===== Data =====
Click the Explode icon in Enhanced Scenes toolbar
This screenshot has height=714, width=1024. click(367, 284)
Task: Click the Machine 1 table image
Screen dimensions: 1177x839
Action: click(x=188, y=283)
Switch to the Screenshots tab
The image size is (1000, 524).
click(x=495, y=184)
=====
===== Data =====
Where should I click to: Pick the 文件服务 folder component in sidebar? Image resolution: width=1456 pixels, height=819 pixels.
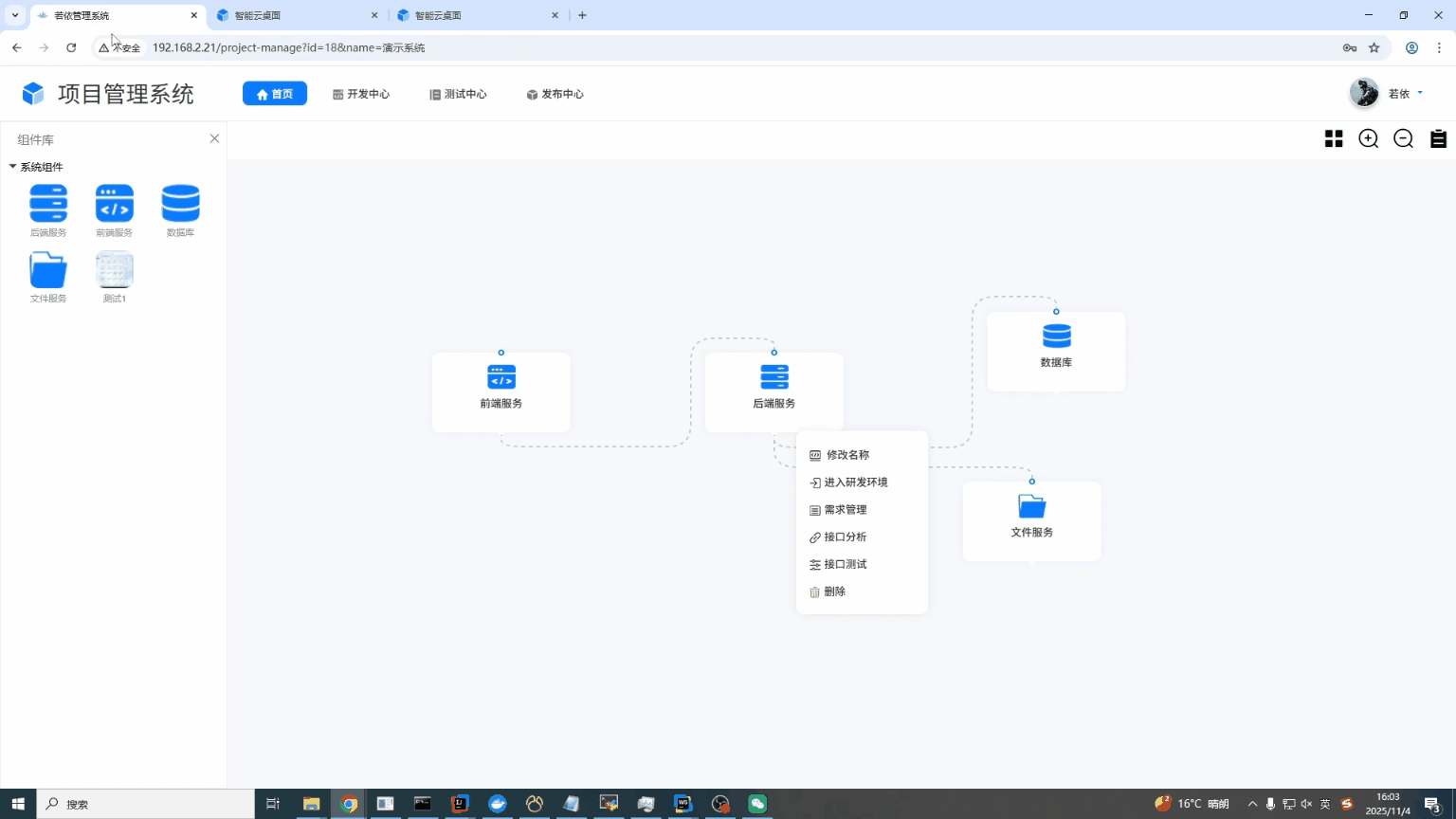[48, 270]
=====
===== Data =====
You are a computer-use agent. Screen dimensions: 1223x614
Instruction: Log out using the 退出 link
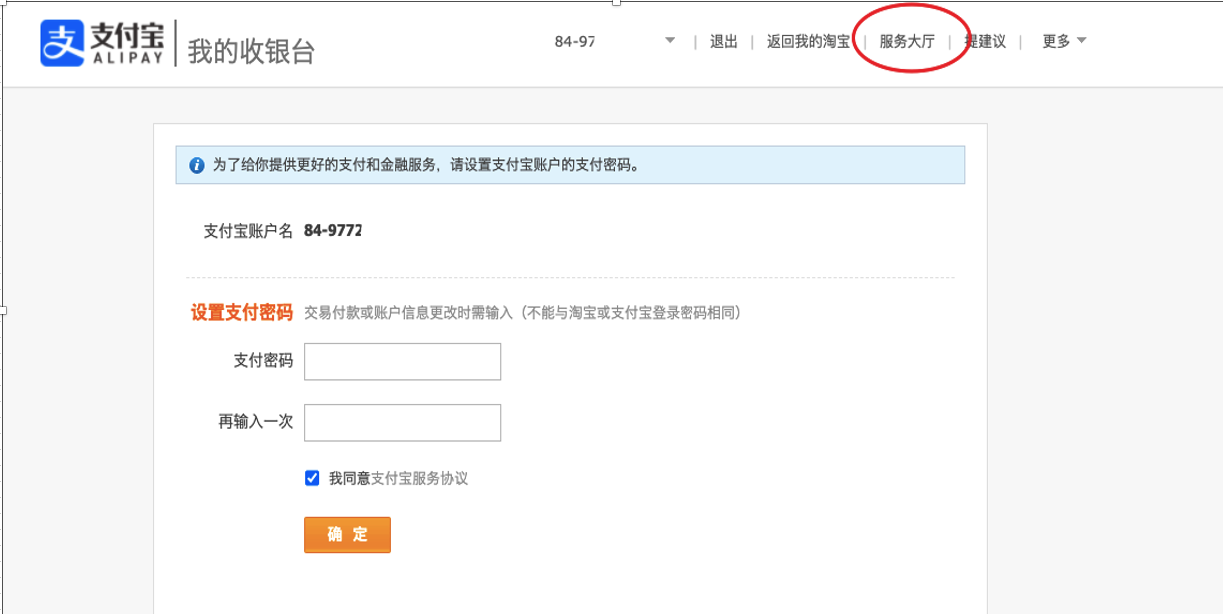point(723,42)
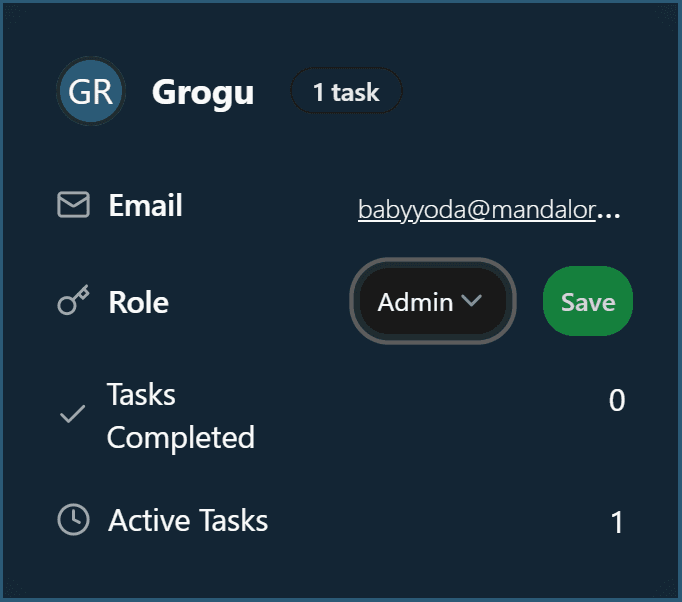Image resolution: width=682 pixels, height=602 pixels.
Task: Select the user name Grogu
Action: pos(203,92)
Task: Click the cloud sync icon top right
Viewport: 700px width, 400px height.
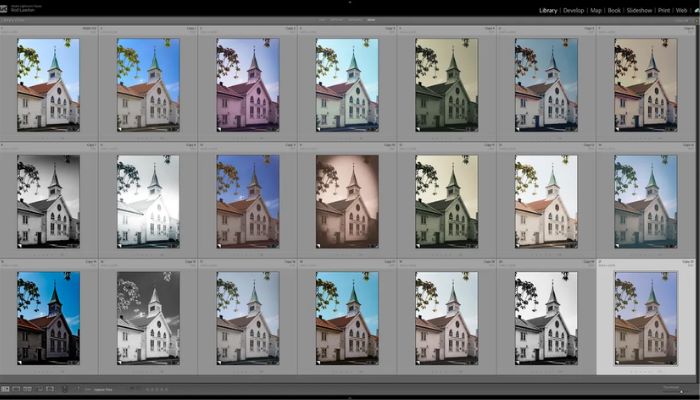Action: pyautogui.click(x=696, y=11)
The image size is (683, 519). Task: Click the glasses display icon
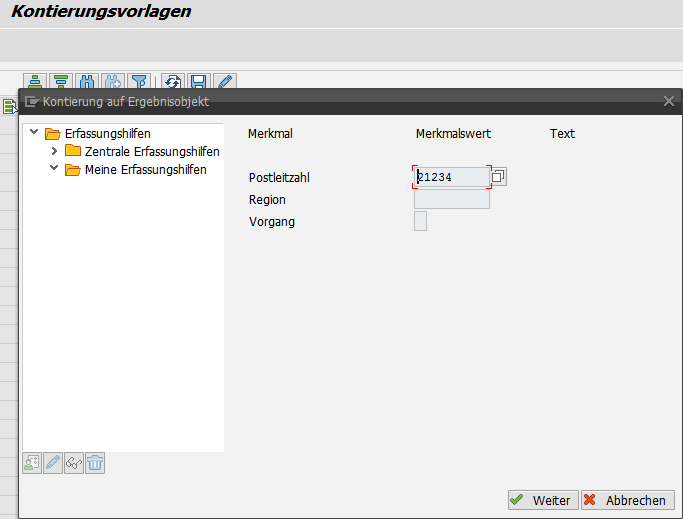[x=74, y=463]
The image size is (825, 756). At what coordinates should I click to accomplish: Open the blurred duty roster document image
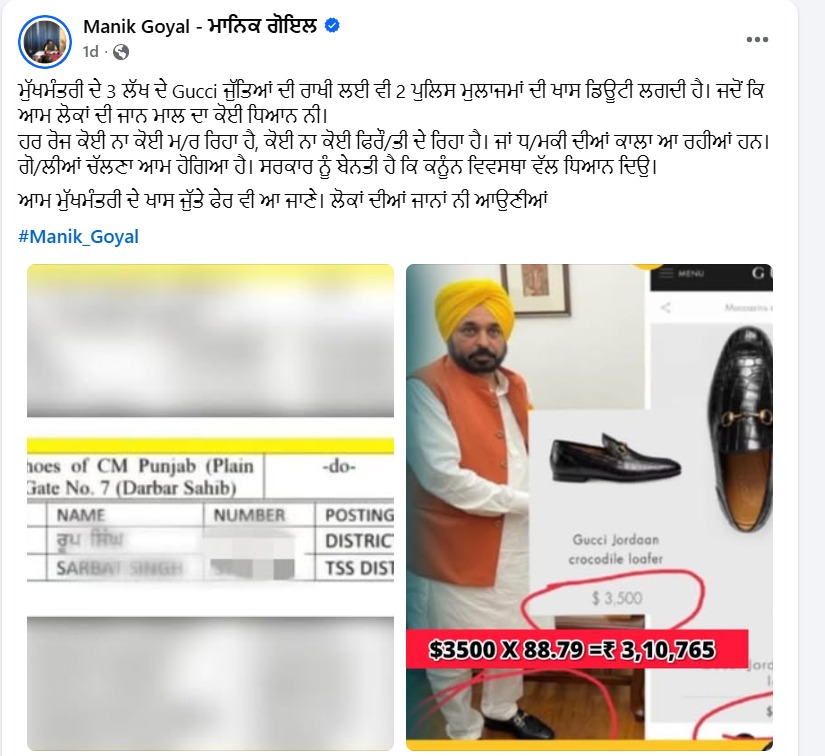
=====
• _The task_: Exact copy, pictures excluded: from the line with "You are a computer-use" up to and including the line with "The image size is (825, 756)." in the data above.

• _Exercise answer_:
You are a computer-use agent. Screen dimensions: 1223x614
Instruction: Log out using the 退出 link
point(723,42)
Image resolution: width=682 pixels, height=602 pixels.
Task: Select the user name Grogu
Action: pos(203,92)
Task: Click the cloud sync icon top right
Viewport: 700px width, 400px height.
Action: pyautogui.click(x=696, y=11)
The image size is (683, 519). Task: Click the glasses display icon
[x=74, y=463]
The image size is (825, 756). At what coordinates should I click to accomplish: Open the blurred duty roster document image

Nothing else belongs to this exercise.